When amblyopia treatment fails, adherence is likely an issue

November 15, 2008
Ron Rajecki

Parents of children with amblyopia may have several reasons (or excuses) for not following a prescribed patching regimen. Ophthalmologists who are following the Pediatric Eye Disease Investigator Group guidelines but are not achieving the desired results, should first examine whether patients are adhering to the prescribed therapy.

With patching, for example, parent-kept diaries tend to overestimate the actual patching time.1 According to Dr. Kowal, this phenomenon may explain why PEDIG demonstrates no difference between prescriptions of 2 hours versus 6 hours per day, or of 6 hours versus full-time occlusion when parent self-reporting is used to measure adherence.

"The first thing to suspect when patching therapy isn't having the desired results is poor compliance," he said. "Don't forget that we are often placed in the situation of prescribing a treatment and waiting to see how effective our treatment instruction is, not how effective the treatment is."

"Parents don't like parading an obviously defective child," Dr. Kowal said. "They also don't like to inflict discomfort on their children. So it's a tough situation for everyone involved."

Patient adherence is a must if amblyopia therapy is to be successful, however, he added.

Dr. Kowal cited one study in which 14 children who received a diagnosis of newly identified amblyopia were measured for adherence with a patch that contained an electronic sensor (occlusion dose monitor).2 The study took place over the course of 1 week, 6 months after the start of occlusion therapy.

The mean age of the patients was 4 years. Five of the patients had anisometropia, four had strabismus, and five had anisometropia and strabismus. Adherence was measured as the percentage of electronically registered occlusion time compared with the amount of prescribed time.

Satisfactory acuity increase following 6 months of occlusion therapy was defined as reaching any of the following criteria: acuity increase, expressed as a ratio between acuity of the amblyopic eye and acuity of the good eye, of more than 0.75; acuity of the amblyopic eye exceeding 0.5 as measured on a standard E-chart or Landolt-C chart; or a three-line increase in logMAR acuity.

In the eight patients in whom acuity increase was deemed satisfactory, the occlusion adherence rate during the study week was 80%. In the six in whom the acuity increase was unsatisfactory, the occlusion adherence rate was 34% (p = 0.04).

(Collection entries)
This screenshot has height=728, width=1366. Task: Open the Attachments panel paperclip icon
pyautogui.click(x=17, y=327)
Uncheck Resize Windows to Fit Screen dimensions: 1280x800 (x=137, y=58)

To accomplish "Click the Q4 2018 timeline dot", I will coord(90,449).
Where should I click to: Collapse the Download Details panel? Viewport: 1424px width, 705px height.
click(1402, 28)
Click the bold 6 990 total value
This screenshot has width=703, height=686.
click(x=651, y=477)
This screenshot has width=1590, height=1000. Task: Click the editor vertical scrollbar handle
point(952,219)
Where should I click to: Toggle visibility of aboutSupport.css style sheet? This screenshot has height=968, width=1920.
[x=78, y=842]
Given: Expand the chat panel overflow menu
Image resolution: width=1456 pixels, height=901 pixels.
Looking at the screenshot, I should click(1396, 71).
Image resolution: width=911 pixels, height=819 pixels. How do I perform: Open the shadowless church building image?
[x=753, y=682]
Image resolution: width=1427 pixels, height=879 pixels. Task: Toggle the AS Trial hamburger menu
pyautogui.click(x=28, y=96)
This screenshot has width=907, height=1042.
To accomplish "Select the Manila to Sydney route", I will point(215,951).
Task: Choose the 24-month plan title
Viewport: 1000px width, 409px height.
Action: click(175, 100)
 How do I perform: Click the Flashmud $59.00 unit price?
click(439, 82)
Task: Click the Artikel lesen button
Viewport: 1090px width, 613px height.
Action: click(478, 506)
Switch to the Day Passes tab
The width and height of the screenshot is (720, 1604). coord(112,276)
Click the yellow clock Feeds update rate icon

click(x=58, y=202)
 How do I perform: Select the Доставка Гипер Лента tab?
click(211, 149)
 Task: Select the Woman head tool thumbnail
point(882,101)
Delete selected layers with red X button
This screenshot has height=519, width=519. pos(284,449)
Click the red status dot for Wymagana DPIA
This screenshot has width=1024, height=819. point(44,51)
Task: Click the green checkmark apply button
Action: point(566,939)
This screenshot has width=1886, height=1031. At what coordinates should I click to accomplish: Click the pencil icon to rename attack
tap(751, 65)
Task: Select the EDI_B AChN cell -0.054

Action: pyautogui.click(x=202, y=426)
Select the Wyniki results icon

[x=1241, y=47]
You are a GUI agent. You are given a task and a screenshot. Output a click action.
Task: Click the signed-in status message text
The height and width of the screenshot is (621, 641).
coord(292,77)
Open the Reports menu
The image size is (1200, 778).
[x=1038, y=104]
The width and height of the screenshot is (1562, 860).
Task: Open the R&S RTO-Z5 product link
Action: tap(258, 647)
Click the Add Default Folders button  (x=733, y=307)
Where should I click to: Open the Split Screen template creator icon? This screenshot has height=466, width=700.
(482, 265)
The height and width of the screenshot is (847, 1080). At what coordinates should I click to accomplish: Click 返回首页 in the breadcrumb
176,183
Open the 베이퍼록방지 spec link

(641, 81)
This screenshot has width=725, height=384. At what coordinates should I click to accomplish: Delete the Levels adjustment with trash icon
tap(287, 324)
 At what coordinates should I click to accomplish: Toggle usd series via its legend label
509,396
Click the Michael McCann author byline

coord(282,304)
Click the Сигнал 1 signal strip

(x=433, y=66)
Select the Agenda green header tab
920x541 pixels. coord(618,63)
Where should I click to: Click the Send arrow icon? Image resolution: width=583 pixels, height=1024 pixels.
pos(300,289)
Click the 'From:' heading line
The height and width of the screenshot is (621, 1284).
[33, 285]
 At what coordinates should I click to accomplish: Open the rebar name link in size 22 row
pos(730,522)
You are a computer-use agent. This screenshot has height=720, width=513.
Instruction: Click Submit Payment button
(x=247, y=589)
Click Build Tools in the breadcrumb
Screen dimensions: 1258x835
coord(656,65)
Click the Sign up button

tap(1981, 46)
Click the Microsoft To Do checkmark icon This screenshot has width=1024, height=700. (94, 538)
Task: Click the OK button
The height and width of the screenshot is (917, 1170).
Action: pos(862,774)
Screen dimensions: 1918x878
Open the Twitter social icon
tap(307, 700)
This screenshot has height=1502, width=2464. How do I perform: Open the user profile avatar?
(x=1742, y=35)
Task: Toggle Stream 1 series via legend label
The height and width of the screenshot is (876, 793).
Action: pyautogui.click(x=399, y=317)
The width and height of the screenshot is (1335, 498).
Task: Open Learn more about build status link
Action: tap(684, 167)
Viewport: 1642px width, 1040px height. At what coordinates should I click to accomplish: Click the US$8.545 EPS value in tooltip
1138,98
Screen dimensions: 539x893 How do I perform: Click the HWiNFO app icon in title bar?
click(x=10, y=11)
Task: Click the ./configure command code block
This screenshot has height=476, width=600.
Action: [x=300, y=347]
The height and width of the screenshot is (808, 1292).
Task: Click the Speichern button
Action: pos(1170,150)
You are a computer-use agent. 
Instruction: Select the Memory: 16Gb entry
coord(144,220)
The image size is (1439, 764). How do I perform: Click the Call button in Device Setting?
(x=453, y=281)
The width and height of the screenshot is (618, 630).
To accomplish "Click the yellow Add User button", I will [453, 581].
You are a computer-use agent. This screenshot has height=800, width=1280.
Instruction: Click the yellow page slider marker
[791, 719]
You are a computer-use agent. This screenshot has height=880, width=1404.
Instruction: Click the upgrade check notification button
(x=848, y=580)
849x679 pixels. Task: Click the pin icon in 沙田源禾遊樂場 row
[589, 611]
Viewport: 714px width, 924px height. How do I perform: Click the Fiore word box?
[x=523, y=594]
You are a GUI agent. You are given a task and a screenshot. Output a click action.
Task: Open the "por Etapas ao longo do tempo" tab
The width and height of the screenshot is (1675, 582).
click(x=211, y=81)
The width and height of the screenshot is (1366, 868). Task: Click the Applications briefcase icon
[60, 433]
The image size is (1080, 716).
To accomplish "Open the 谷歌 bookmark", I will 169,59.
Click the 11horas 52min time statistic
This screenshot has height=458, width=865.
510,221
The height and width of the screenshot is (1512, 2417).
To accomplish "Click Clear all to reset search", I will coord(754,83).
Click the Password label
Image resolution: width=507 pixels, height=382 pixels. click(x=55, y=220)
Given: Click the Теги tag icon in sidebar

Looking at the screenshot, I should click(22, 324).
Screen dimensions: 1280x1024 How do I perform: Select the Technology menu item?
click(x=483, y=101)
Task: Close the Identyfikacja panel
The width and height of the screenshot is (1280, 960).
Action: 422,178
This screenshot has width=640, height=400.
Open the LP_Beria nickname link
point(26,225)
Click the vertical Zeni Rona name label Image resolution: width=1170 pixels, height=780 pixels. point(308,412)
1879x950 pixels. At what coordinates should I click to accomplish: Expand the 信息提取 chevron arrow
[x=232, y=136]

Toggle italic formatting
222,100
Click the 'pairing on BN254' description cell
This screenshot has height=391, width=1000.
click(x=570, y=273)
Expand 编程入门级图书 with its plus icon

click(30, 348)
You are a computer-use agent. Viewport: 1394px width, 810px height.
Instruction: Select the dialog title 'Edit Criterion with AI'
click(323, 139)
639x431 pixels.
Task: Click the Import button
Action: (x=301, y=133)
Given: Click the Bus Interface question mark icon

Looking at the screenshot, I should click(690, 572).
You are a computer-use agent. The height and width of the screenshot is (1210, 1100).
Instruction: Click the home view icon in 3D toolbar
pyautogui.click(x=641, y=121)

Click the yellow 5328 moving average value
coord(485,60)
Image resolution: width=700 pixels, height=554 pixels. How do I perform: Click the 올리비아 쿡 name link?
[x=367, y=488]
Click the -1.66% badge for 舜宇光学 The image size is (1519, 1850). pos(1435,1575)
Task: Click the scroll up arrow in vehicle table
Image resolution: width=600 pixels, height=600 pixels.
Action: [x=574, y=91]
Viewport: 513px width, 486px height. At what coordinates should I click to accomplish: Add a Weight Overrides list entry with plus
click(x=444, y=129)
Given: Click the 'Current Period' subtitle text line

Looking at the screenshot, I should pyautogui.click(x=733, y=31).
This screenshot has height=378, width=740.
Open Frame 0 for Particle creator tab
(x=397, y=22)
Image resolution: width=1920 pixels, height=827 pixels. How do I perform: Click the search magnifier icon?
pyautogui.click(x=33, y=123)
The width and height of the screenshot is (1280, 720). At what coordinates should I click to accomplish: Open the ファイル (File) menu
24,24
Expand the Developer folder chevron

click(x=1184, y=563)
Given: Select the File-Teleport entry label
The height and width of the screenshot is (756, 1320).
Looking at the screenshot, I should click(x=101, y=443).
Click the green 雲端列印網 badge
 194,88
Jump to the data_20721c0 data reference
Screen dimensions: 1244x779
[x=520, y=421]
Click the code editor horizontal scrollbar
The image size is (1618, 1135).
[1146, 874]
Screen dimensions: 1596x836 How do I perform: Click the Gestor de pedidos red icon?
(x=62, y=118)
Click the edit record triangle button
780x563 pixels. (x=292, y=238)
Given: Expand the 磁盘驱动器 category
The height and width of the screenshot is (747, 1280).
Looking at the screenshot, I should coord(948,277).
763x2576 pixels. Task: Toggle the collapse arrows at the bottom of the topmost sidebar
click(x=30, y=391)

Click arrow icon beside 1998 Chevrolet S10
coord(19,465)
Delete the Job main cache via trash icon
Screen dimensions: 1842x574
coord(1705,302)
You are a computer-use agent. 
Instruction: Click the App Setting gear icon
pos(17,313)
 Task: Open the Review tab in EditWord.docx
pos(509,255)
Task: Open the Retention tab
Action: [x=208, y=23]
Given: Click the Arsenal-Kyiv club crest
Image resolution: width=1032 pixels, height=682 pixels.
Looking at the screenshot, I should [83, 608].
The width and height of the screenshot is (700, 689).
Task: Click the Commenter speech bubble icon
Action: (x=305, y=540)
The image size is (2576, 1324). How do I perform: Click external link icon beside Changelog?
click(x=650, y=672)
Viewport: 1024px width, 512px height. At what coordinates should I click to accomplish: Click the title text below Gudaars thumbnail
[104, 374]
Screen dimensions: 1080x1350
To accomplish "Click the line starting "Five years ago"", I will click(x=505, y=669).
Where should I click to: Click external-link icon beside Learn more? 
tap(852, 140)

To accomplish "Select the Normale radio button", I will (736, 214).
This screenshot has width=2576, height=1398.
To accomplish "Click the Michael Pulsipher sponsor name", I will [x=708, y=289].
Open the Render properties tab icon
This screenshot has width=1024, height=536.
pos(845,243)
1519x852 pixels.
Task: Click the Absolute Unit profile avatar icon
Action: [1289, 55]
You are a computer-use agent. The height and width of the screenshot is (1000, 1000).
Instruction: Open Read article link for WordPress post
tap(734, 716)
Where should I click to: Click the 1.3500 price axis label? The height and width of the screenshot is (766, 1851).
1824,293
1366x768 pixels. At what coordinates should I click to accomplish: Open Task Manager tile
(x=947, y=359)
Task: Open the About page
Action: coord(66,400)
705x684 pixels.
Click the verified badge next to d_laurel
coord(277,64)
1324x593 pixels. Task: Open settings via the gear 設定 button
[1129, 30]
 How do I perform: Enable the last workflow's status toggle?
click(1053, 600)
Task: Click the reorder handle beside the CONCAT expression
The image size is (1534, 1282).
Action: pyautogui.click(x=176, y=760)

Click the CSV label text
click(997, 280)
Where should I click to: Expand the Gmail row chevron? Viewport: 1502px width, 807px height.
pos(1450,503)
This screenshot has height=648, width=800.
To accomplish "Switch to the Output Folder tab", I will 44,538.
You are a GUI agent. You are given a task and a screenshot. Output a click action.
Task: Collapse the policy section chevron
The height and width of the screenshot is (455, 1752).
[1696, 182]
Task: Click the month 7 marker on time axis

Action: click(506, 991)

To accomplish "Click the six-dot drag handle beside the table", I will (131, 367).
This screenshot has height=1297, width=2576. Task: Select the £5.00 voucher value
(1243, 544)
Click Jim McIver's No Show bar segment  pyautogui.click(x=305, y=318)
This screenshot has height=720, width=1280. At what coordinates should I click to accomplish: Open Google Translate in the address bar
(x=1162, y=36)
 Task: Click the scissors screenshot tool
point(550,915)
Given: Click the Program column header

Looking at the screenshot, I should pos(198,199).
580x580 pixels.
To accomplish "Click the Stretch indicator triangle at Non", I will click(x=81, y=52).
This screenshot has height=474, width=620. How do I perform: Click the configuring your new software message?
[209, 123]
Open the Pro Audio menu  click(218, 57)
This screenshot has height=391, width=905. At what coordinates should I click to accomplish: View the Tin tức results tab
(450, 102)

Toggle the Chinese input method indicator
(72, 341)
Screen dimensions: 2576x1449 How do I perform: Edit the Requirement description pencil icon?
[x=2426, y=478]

• **WHAT THE TASK ASKS**
Carry on the article about adherence in amblyopia treatment from the point where it stops. None of the material is needed.

• **EXPECTED ANSWER**
Treatment options

For ophthalmologists who are assured they are getting adequate patient adherence with their patching regimen but still are not achieving satisfactory results, Dr. Kowal suggested several other treatment options:

1. What he calls "Type A" parents are going to try to be perfect parents with a perfect adherence score. These parents are the type to say, "We did the patching exactly as you asked, but on Thursday, we only patched for 5 hours, so we made up for it with 7 hours on Friday."

2. "Type B" parents try to comply with your regimen but are busy and simply forget sometimes.

3. "Type C" parents are excuse-makers.

"These parents don't want to deal with it," Dr. Kowal said. "These are the types who will say, 'My child hates it,' 'We didn't do it for the past week because the child was sick,' 'We didn't do it because we were on vacation,' or 'We only do it on school days.'"

In these cases, it may take a little extra effort to achieve adherence, he said.

"Sometimes we find that the best way to get your therapy to work is to find a way to help the parents maintain enthusiasm for a task that everyone finds difficult," he said. "You have to keep the therapeutic environment alive for them, even if it means your office has to call them daily," Dr. Kowal said.

"Refractive surgery may work in a significant minority of anisometropic amblyopes," he said. "It's safe in the short term and probably safe in the medium term, but my personal experience with it is zero. And drug therapies, such as L-dopa [Atamet, Laradopa, Sinemet] or citicoline [Cognizin, Kyowa Hakko], are only anecdotally helpful in some cases of resistant amblyopia."

References

1. Awan M, Proudlock FA, Gottlob I. The effect and compliance of strabismic amblyopia monitored with the occlusion dose monitor. Invest Ophthalmol Vis Sci. 2003;44 E-abstract 4797.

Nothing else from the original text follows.